Os reflexos da dialética social que mobiliza o Direito perante as cortes podem ser observados mesmo quando a controvérsia reside em questões processuais. Foi o caso da ADC 19 e da ADI 4424, que versaram sobre aspectos da instrução judicial nos crimes referentes a violência doméstica e familiar contra a mulher.
Na ADC 19, o STF afirmou a constitucionalidade do dispositivo da Lei Maria da Penha que vedava a aplicação do procedimento sumaríssimo nos crimes dessa natureza, ainda que a pena cominada, tecnicamente, permitisse-o. Ou seja, ainda que presente requisitos que atraíssem para o caso a competência do Juizado Especial Criminal, a lei, e, em controle de constitucionalidade, o STF, reconheceram a relevância social da matéria, reservando tais casos à instrução mais meticulosa e abrangente do procedimento criminal comum.

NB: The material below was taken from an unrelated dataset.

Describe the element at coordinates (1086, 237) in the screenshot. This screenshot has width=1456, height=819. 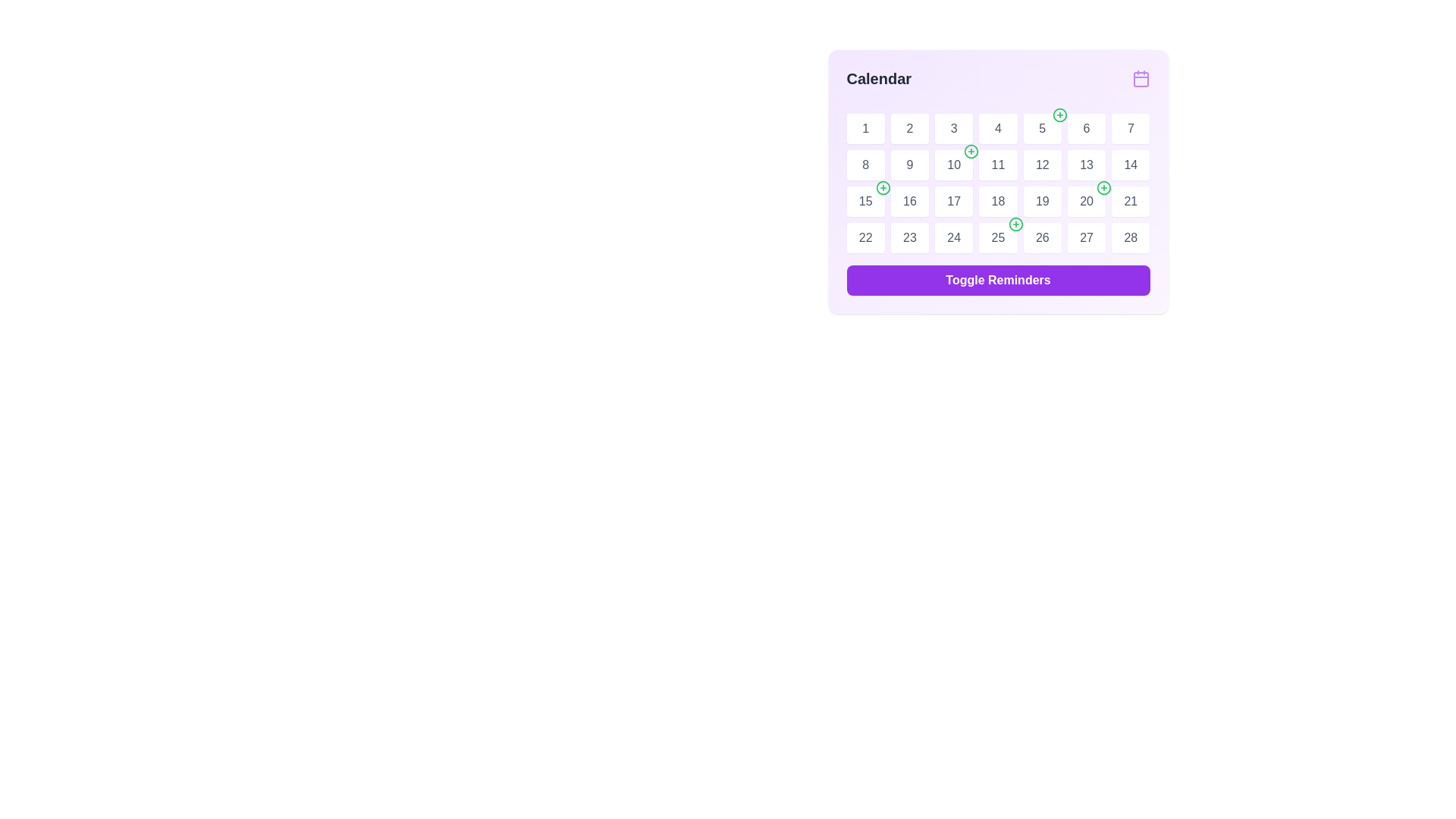
I see `the button-like calendar day tile displaying the number '27'` at that location.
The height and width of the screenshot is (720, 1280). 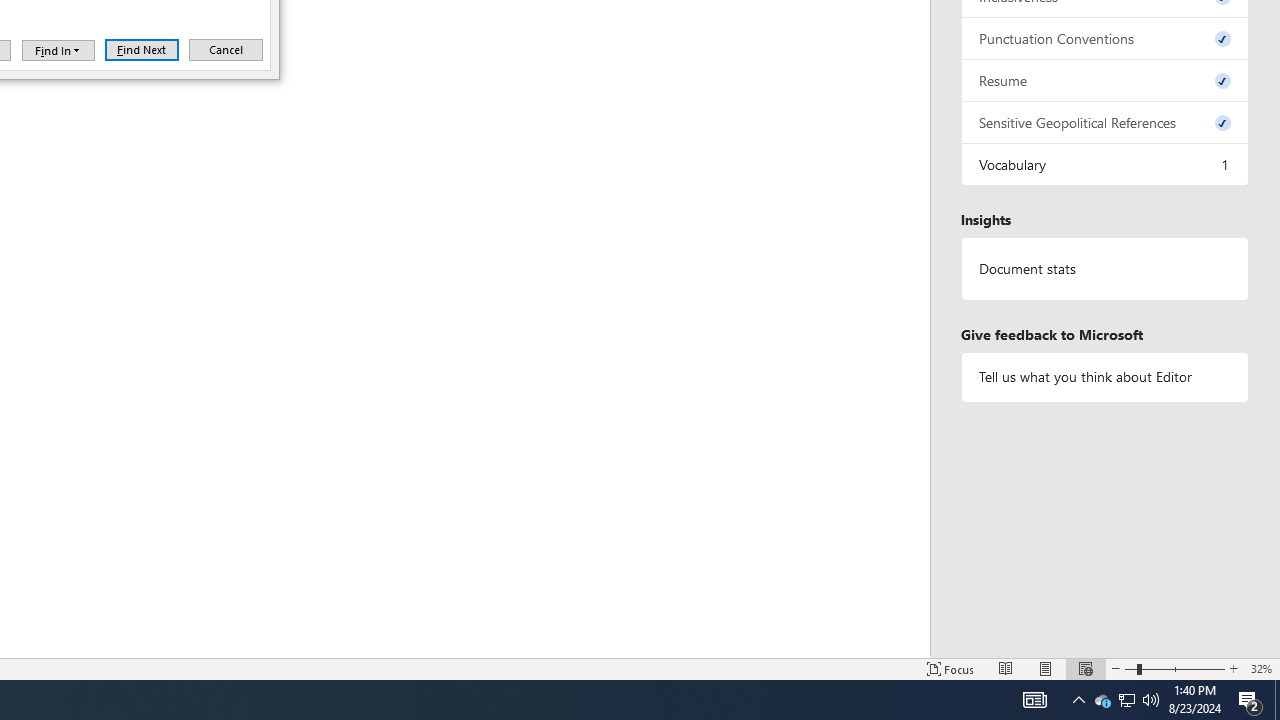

Já na ADI 4.424, foi decidido que lesões corporais resultantes de violência doméstica contra a mulher devem ser processadas por meio de ação penal pública incondicionada. Ou seja, havendo indícios dessa violência, o MP pode fazer a denúncia independentemente de representação da vítima.
Verifica-se, em ambos os casos, a mobilização do Tribunal frente a uma luta social que se institucionaliza. Essa mobilização é tanto indireta, em razão da mera existência da Lei Maria da Penha – cuja materialização eventualmente obrigou a Corte a se manifestar sobre –, quanto direta, evidenciada pela participação de entidades ligadas a movimentos sociais na ADC 19. De qualquer forma, ambos os julgados podem ser observados como a continuação de uma pauta social que tem como paradigma a edição da lei em tela.
No primeiro julgado citado, a mensagem é clara: ainda que determinada conduta possa ser classificada como de menor potencial ofensivo, dentro deste contexto – de violência doméstica contra a mulher –, ela não será assim processada. Já o segundo julgado, ao permitir que o MP não se condicione à representação da vítima, passam a ser objetos da lei os casos em que a situação de vulnerabilidade da mulher é tamanha que, mesmo diante de agressão, ela não se vê em condições de denunciar o agressor.
Portanto, a atuação da Corte fortificou as disposições da lei em questão e ampliou seus mecanismos de proteção. Nos termos de Mc Cann, esse enquadramento legal mais severo opera em nível constitutivo, fomentando o repúdio à violência doméstica e encorajando denúncias. Também opera em nível estratégico, pois abre mais caminhos para que diversos atores possam levar eventuais agressões à apreciação judicial, que se processará ainda que a vítima não esteja em condições, por motivos de coação do agressor ou de qualquer tipo de vulnerabilidade, de representação.
As decisões trazidas pacificaram divergências que existiam a respeito da aplicação da Lei Maria da Penha. Em ambos os casos, as decisões do STF foram ao encontro do caráter protetivo desse diploma, ampliando o alcance do Estado nos casos de crimes de violência doméstica contra a mulher, ainda que se tratasse de questões eminentemente processuais. Toda mobilização social que antecedeu e resultou na edição da Lei n. 11.340/2006, 6 anos depois, toma a via judicial na forma das ações trazidas neste texto. Essa dinâmica evidência que o fenômeno da judicialização não se inicia nos tribunais e nem se restringe a eles, mas é fruto de uma ação coletiva espontânea que, agora, busca outros caminhos, além do político, para a efetivação de direitos.